Гостиница «Заря» нашлась в трёх шагах от вокзала.
Администраторша в чёрном костюме долго и торжественно вбивала одним пальцем в компьютер мои паспортные данные. Она дважды переспросила фамилию, поэтому я посоветовал ей заглянуть в паспорт, который она держала в руке.
Комната порадовала антикварной советской мебелью из ДСП и кроватью с панцирной сеткой, продавленной чуть не до пола. За полчаса, пока я пытался уснуть, позвонили из двух разных фирм с предложением интимных услуг. «У нас все девушки стройные и худенькие», – сказала одна из звонивших.

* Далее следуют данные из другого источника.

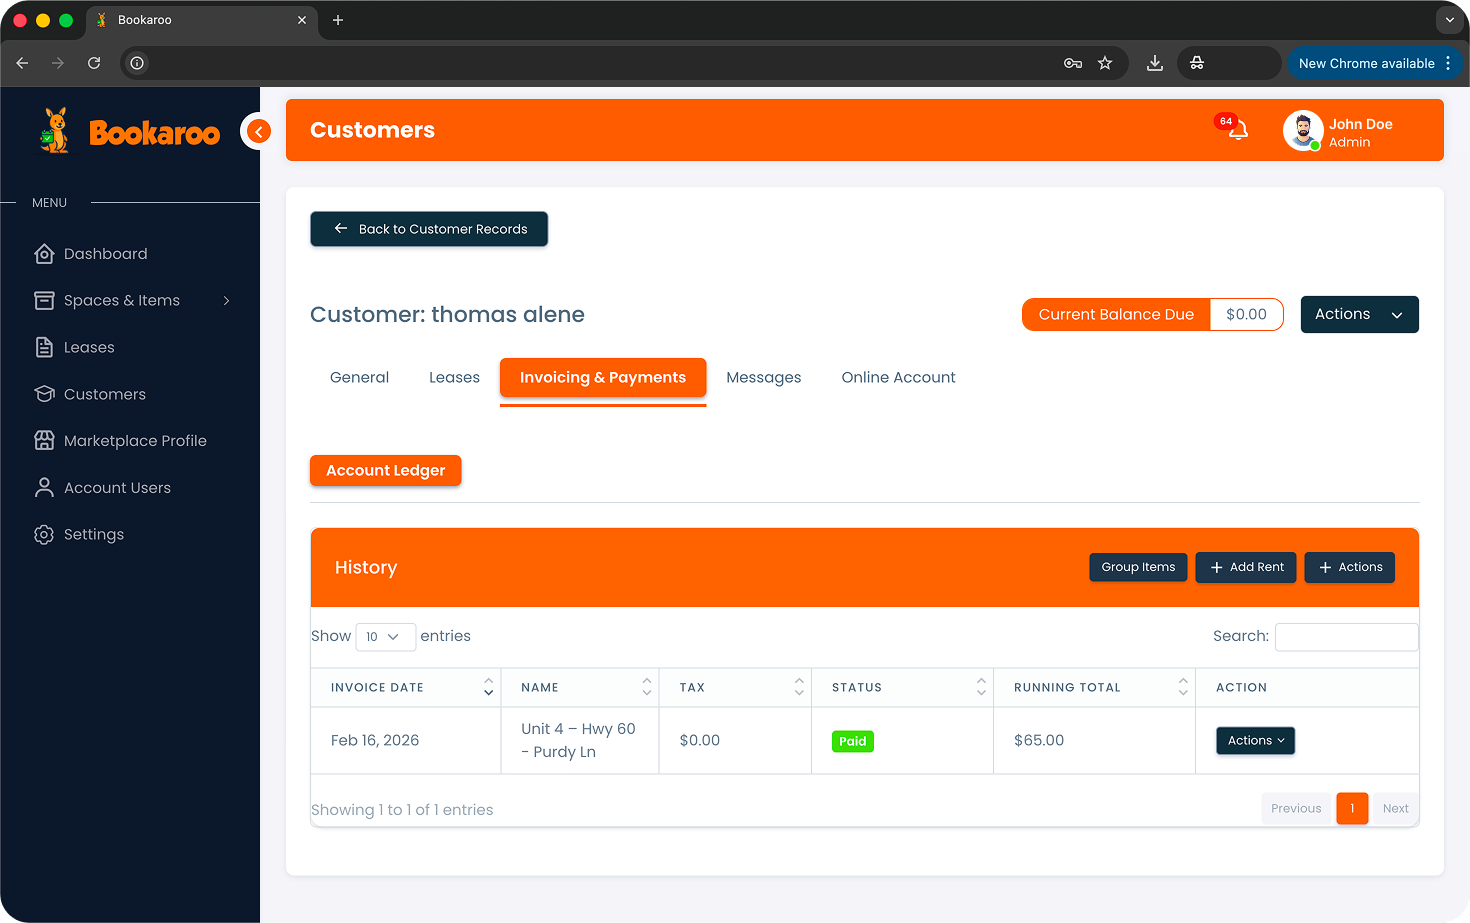Click the Account Users person icon
1470x923 pixels.
(44, 488)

Я пожелал девушкам поправляться и не грустить.
Первобытная Венера стояла в подвале музея, в обрамлении автомобильных покрышек, коробки от холодильника и каких-то пахучих промасленных тряпок. Но это нисколько не портило её убойной дикой прелести.
Переватюк, пока меня дожидался, видимо, неплохо подготовился к тому, чтобы «порешать вопрос». Если верить его словам, он провёл археологическую экспертизу с участием важного специалиста, который уверенно датировал статую началом четырнадцатого века.
Меня это впечатлило:
– Одновременно с «Божественной комедией».
Он не расслышал или не понял:
– В каком смысле «комедия»?
Я растолковал: наши предки тесали эту каменную бабу как раз в то самое время, когда в Италии Данте писал свою главную книгу.
Упоминание Данте директора явно задело, он сразу надулся и потускнел. Как будто сам факт существования Данте мог уронить достоинство наших великих предков или снизить стоимость экспоната.
Но уже через час в домашнем застолье Переватюк снова был похож на самого себя или на Мела Гибсона, победительного, как бронетранспортёр. Жена бегала на кухню и обратно, показательно виляла всем телом, расставляла салатницы, рюмки, принесла супницу с ухой, разливала её по тарелкам, изгибаясь и наклоняясь так, что я реально опасался, как бы она не ошпарила груди: как и в прошлый раз, они взлетали и выпрыгивали в самый центр внимания.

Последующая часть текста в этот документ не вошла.